Of plane-less air seats and pilot-less airplanes
“If you believe in yourself, even the sky can be your starting point.” That boring cliché often accompanies the other, “Nothing is impossible.” Turkey can be a huge market for both.
Officially speaking, Turkey will build and fly its own fighter jet in less than a decade and buy at least 100 new-generation, multinational F-35’s at a combined – and absurdly optimistic – cost of $50 billion to 55 billion, excluding what it will have to spend on engines for 200 Turkish fighters.
About half a year ago, I wrote in this column: “The only trouble is not whether that sum will be available in the Turkish vaults. There is another minor snag: Who will fly all those new generation aircraft? According to Defense Minister İsmet Yılmaz, in January/February 2013 alone, 110 military pilots, 63 of whom are warplane pilots, quit service. Another 11 are behind bars on charges of plotting a coup against [Prime Minister Recep Tayyip] Erdoğan’s government. There are several others who are considering their career options in civilian life, and no fewer are waiting for the first chance to get a nice pension package and retire. Unless, of course, they are arrested on charges of attempting to undermine the Turkish Armed Forces just by deciding to no longer work,” (“Turkey suspends delivery of ANKA drones to Egypt,” Aug. 14, 2013, this newspaper).
As a proposed amendment to the military law will extend compulsory service for Air Force pilots from 14 to 16 years and for Army pilots from 12 to 13 years, 74 more military pilots have quit service before the extension took effect. Recently, Minister Yılmaz revealed that between 2002 and 2013, another 291 pilots flying Turkey’s F-16 and F-4 aircrafts quit.

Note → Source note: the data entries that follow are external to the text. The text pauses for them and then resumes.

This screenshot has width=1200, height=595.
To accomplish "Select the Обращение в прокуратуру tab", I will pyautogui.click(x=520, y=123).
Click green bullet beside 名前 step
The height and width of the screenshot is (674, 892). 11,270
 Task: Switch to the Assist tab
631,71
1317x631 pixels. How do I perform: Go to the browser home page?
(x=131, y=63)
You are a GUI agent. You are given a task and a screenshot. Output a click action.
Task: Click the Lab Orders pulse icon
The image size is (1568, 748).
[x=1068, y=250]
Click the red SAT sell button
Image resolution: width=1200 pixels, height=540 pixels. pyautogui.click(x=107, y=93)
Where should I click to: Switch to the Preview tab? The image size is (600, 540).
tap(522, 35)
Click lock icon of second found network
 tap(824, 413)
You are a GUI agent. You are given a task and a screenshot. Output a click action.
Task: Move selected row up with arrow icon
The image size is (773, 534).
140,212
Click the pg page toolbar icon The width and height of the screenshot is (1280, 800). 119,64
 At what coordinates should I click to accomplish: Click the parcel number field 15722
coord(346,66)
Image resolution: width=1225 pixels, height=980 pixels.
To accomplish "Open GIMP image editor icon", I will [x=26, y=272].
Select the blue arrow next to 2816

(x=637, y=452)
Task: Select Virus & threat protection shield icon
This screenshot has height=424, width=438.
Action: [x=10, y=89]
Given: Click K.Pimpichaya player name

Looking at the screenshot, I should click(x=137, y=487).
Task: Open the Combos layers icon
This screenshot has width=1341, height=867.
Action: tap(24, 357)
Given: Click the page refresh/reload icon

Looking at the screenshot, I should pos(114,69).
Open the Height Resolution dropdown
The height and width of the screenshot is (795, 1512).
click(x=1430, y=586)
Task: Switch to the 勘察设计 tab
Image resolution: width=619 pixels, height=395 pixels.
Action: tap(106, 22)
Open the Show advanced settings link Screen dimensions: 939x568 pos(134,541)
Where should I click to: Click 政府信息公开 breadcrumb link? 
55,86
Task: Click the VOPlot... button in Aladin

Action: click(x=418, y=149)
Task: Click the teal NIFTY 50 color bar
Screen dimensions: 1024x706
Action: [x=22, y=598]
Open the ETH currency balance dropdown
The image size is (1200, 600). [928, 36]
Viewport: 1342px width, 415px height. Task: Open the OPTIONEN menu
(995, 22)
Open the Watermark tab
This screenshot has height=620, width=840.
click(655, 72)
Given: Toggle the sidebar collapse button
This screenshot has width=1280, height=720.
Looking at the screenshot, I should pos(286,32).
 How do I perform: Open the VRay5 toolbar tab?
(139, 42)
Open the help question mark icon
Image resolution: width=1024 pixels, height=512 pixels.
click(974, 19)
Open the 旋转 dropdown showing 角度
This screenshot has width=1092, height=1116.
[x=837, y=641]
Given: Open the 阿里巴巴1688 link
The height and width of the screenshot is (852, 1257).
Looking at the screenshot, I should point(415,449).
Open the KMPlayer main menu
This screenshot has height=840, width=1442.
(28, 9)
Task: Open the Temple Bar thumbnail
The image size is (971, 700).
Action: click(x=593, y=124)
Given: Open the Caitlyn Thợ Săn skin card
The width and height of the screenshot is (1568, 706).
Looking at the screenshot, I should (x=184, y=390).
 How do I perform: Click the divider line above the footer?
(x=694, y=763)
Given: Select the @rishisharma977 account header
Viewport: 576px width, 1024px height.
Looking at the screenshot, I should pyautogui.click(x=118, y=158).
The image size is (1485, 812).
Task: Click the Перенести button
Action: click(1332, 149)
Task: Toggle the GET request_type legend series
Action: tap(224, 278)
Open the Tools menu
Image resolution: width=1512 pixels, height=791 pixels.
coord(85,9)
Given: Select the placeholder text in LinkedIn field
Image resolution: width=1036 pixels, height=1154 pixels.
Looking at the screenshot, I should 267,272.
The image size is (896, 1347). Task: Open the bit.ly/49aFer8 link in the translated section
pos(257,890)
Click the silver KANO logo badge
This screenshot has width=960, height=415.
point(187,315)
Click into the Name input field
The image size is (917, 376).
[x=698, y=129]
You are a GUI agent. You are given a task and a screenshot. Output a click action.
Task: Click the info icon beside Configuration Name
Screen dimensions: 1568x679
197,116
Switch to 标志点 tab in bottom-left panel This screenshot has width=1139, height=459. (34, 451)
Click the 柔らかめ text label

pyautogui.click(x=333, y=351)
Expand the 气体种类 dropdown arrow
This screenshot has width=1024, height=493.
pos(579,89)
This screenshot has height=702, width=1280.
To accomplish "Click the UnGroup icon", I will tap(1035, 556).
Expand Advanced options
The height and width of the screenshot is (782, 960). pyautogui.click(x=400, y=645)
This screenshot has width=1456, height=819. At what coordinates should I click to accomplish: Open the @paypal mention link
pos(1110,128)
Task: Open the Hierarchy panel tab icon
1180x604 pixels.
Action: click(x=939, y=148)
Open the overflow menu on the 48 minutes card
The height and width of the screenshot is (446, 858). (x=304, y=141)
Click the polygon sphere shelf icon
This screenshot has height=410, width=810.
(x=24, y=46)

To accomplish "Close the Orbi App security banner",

At this pace, we may have to revisit these figures in the next years with appreciation. Ironically, judging from the recent past and present rate of desertion, one may think Turkish engineering is heavily investing in what global defense experts view as the future of fighter jets: unmanned fighter aircraft.
But no, do not be mistaken, the mysterious Turkish fighter TFX will be well manned if it ever materializes at a time when most fighter jet technology will probably have mastered unmanned technology. The Turkish unmanned jets may simply be the ones standing inoperative at the hangars due to a deficiency of pilots. In fact, one explanation for the extremely high rate of resignations among Turkish military pilots could be that the officers may fear being selected as test pilots for the future Turkish fighter. But never mind.
The good news is Turkey is making fast and giant steps toward building its own airplanes, military or civilian. Most recently, a consortium of companies, including the national carrier Turkish Airlines, inaugurated one of these giant steps at a high-profile ceremony. That super-technology joint venture, fancily named Turkish Seats Industries (after the Turkish Aerospace Industries, maker of the TFX), will be designing, developing and manufacturing the world’s first “Made in Turkey” airplane seats, probably the most crucial stage in building an aircraft. Now we can sigh with relief, make sure our seatbelts are tightly fastened and our seats and tray tables are completely in the upright position and look forward to neo-imperial passenger airplanes and fighter jets.
Finance Minister Mehmet Şimşek gave a speech at the ceremony to inaugurate the first Turkish airplane seat maker and said, “Don’t underestimate an air seat … This is a very important step … We had to start from somewhere in order to produce our own airplane.”
Well the beginning is half-way done, minister. So we are expecting the same impressive start for our (forcibly unmanned) fighter jet program. What about launching a Turkish Seatbelts Industries Corp.? Never underestimate a seatbelt!